= 原文 =
***
時々発作的に押入れの中からスーツケースを取り出して、二泊三日分くらいの下着や着替え、歯ブラシや化粧品などを詰め込み始める、という奇癖が私にはあります。
行くあてもないのに、ほぼ無意識のうちに発作的にやっている。
私がいるのはここじゃない、どこかに行かなくちゃって突然思う。病気みたいなものです。
で、土曜日、とりあえず出かけていったのですが(スーツケースは持たずに)、すごく暑かったので、
立川のキノシネマで映画「探偵マーロウ」を見てきました。
リーアム・ニーソン主演で、レイモンド・チャンドラー原作のハードボイルドと聞いて期待したのだけど、残念ながら、イマイチでした。全然面白くない。
リーアム・ニーソン、やっぱ歳だよねえ。でも、私より若いってのが嘘だろと思うけど。
で、映画のあとは食事。大戸屋の外が見える席に陣取り、鶏と野菜の黒酢あん定食を食べながら、通りを行く人たちを眺める・・
ここで、私の妄想タイム。
ここは立川じゃなくて、遠く離れたどこかの街で、私が今夜泊まるのは見知らぬホテル。
一応予約は取ってあるけど、行くのは初めて。
ホテルまでちゃんとたどり着けるかしら。地図があったよね、地図地図、と。
そうそう、ここよ、ここ。
どんなホテルかしら。居心地はいいかな、窓の外の景色はどんなんだろう、そして、明日はどうしよう・・
と妄想に浸るのです。
***
= 提供資料 =
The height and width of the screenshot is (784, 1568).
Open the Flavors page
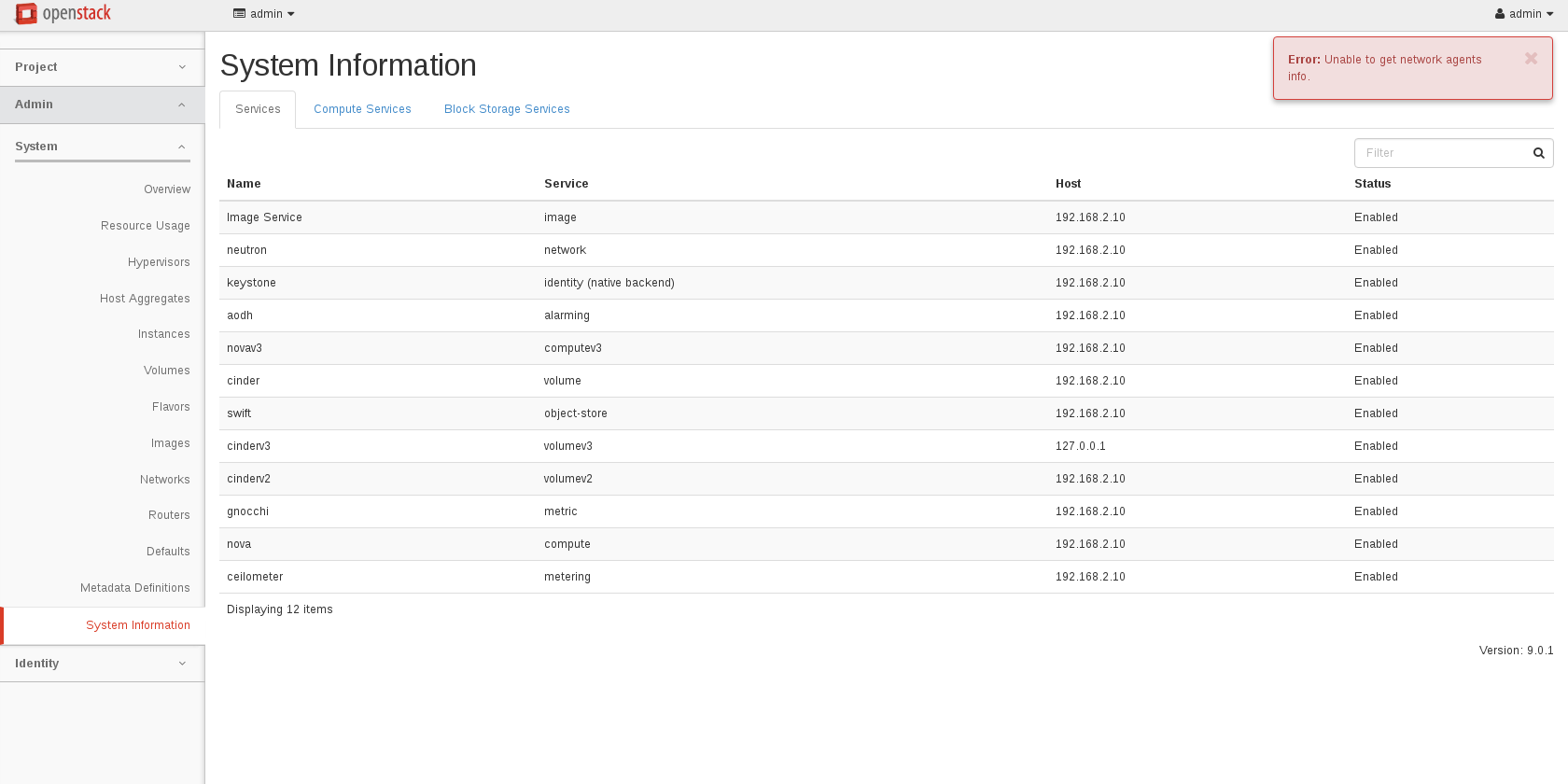tap(171, 407)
***
= 課題 1 =
立川で過ごした土曜日を綴った原文から、スーツケースに詰め込む品として挙げられているものをすべて書き出してください。
= 課題 2 =
立川で過ごした土曜日を綴った原文を、最後の一文の後から書き継いでください。
上に示した資料は、ここでは使いません。

= 解答 1 =
下着、着替え、歯ブラシ、化粧品

= 解答 2 =
すると、あら不思議、見慣れた立川の街が、見知らぬ異国の地に見えてきて、
行き交う人々も、全く違う様相を呈してくる。
明日は海にいこうか、それともショッピングにでも行こうかしら・・
ガイドブックを取り出して、明日の予定を考える・・
窓の外ではだんだん日が落ちてきて、風景の色も少しずつ変化し、
一人旅って自由でいいけど、やっぱりちょっと寂しいよね、誰か一緒だといいのにね、などと本気で思い始め・・
隣の席では若いカップルが漫画本を読んでいる・・
大戸屋で漫画本を読むカップルって、話しないんだろうか、などと思いつつ、
やがて、お腹もいっぱいになり、そろそろ妄想にも飽きてきたので、
鶏と野菜の黒酢あん定食940円也をレジで払い、
混雑する駅の人混みをかき分けながら、ここって一体どこだったっけと時折妄想モードに戻るも、
そうそう帰りにスーパーで納豆と豆乳買わなくちゃ、と現実感覚も取り戻しつつ、
間違えないで電車にも乗り、無事家に帰りついたのでした。
スーツケースのパッキングから始まって、映画の中で1939年にタイムスリップし、アメリカのLAに行き、ハードボイルドの世界に浸り、見知らぬ街でご飯も食べて、でも、行ったきりにはならずにちゃんと家まで戻ってきた。
とってもいい休日でした。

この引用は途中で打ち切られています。